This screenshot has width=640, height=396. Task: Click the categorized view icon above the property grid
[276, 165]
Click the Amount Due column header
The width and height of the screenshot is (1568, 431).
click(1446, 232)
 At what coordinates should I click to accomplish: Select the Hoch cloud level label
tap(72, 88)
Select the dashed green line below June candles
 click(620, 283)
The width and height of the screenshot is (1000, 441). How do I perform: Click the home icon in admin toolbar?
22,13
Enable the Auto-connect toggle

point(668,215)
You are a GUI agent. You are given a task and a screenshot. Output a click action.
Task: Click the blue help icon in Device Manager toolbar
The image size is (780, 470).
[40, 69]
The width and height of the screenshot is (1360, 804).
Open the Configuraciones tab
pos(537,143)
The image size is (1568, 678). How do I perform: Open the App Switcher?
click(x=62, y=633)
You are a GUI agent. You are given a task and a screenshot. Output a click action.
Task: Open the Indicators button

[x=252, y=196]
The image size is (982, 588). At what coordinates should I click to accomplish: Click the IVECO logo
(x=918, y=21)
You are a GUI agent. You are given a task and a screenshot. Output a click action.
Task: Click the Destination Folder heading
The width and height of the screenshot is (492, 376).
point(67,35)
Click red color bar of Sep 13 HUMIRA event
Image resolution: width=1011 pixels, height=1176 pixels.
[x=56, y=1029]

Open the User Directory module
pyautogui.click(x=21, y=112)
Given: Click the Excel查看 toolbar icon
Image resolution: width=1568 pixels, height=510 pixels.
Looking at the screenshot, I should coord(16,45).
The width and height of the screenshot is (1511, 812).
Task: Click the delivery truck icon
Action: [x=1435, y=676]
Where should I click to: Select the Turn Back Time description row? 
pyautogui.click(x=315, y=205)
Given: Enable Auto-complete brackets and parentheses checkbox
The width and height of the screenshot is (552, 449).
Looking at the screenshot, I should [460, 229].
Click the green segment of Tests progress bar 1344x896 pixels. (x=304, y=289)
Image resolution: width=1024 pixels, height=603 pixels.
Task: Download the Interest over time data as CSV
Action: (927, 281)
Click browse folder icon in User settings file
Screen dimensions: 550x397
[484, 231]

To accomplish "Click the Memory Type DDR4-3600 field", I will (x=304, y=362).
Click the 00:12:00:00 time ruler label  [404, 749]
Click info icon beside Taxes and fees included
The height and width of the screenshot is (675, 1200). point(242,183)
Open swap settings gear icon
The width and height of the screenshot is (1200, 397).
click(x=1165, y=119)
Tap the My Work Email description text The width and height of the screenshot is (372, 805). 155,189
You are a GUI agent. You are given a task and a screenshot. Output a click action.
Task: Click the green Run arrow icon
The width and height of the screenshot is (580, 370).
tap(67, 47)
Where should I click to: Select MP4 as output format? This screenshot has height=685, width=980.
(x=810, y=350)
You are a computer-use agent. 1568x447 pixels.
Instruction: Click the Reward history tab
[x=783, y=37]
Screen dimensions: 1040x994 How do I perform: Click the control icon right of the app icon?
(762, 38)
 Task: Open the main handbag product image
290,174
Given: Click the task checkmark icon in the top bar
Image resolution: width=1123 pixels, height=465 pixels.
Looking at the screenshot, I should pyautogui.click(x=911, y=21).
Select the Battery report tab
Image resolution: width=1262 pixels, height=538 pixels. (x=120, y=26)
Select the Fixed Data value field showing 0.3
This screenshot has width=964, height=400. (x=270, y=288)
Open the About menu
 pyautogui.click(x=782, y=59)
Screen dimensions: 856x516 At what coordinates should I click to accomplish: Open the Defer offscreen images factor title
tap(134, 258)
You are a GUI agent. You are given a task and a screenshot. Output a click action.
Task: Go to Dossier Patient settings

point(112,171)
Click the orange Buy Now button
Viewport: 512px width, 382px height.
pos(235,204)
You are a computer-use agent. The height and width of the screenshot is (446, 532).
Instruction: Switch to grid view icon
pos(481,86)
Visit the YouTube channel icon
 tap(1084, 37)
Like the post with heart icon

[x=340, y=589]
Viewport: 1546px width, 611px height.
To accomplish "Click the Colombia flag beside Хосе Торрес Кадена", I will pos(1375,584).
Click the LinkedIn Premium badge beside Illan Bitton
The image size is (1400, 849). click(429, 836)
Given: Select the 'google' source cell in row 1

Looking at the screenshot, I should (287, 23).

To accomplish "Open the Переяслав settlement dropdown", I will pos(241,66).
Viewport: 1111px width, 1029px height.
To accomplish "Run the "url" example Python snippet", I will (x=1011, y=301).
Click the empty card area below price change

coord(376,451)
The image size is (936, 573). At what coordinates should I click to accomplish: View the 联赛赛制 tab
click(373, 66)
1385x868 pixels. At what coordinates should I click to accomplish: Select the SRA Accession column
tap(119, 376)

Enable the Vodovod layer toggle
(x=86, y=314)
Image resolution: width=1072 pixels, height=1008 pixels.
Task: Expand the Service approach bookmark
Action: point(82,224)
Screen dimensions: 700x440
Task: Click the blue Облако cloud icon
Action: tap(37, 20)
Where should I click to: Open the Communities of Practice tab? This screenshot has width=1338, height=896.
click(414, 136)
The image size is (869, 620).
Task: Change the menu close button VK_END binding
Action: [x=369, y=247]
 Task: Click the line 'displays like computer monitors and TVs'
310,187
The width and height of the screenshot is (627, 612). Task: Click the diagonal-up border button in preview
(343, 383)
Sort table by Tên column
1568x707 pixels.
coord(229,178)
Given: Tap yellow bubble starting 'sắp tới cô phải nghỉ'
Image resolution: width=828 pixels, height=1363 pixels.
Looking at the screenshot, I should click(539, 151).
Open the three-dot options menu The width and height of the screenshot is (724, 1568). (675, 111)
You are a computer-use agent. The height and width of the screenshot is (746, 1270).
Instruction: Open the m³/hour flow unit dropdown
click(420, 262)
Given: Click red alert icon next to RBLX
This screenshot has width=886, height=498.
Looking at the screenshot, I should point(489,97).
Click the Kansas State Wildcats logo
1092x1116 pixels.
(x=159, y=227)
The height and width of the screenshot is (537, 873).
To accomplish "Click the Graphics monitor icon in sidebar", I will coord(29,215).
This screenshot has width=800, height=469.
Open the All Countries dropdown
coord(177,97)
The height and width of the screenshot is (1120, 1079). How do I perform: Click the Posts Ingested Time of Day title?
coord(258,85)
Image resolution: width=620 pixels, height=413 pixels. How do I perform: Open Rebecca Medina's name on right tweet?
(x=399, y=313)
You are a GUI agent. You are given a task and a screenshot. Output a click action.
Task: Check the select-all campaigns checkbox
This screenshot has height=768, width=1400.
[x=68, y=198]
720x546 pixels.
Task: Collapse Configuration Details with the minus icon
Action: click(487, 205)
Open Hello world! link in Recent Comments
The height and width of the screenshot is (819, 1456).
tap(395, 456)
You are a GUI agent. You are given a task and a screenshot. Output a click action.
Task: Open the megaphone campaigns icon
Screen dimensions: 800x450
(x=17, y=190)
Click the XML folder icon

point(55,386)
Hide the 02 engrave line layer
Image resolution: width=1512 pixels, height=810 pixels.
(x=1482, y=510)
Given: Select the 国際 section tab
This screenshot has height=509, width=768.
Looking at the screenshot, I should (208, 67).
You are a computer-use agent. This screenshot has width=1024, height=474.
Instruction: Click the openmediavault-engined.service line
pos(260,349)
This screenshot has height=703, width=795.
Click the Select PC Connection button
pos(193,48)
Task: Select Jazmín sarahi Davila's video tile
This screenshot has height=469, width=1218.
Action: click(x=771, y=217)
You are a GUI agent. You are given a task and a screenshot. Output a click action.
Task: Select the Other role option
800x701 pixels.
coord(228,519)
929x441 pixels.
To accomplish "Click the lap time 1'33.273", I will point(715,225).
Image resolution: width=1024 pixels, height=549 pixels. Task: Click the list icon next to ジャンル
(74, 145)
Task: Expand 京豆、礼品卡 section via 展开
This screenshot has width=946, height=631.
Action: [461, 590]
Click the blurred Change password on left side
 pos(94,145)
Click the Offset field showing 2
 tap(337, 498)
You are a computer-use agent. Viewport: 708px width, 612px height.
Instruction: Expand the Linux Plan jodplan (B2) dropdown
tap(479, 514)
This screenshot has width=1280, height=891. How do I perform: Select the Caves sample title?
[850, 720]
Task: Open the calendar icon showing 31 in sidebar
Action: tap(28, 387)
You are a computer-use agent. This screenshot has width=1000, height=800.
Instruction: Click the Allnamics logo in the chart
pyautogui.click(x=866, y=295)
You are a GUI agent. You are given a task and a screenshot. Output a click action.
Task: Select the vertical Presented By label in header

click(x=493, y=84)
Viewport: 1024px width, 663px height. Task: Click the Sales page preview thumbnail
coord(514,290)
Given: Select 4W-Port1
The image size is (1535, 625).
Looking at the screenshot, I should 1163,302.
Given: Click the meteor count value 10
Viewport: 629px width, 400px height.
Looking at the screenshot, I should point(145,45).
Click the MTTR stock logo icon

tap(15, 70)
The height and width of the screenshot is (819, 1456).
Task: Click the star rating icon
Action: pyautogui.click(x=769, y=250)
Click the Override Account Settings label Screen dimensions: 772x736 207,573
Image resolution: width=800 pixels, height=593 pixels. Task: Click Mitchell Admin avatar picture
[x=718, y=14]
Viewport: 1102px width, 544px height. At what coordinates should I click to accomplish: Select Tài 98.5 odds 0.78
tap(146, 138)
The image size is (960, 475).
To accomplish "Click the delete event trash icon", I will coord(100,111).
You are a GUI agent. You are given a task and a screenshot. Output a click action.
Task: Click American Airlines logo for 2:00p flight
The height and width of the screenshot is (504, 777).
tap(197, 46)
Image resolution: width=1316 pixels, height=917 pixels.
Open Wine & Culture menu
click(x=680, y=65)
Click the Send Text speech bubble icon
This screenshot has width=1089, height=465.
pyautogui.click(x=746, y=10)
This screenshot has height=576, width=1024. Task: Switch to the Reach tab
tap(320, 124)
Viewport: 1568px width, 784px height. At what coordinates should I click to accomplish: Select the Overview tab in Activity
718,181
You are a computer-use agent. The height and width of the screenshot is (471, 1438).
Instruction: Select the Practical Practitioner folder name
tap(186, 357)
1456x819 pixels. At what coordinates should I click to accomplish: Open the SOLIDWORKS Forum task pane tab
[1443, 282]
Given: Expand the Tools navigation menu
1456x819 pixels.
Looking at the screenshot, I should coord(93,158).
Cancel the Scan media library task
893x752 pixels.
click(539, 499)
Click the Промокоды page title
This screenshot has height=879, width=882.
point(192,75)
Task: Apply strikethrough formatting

• [Requirement]: Filter the data above by the word "event" and copy every line that matches.

• [Written response]:
Click red color bar of Sep 13 HUMIRA event
To accomplish "Click the delete event trash icon", I will coord(100,111).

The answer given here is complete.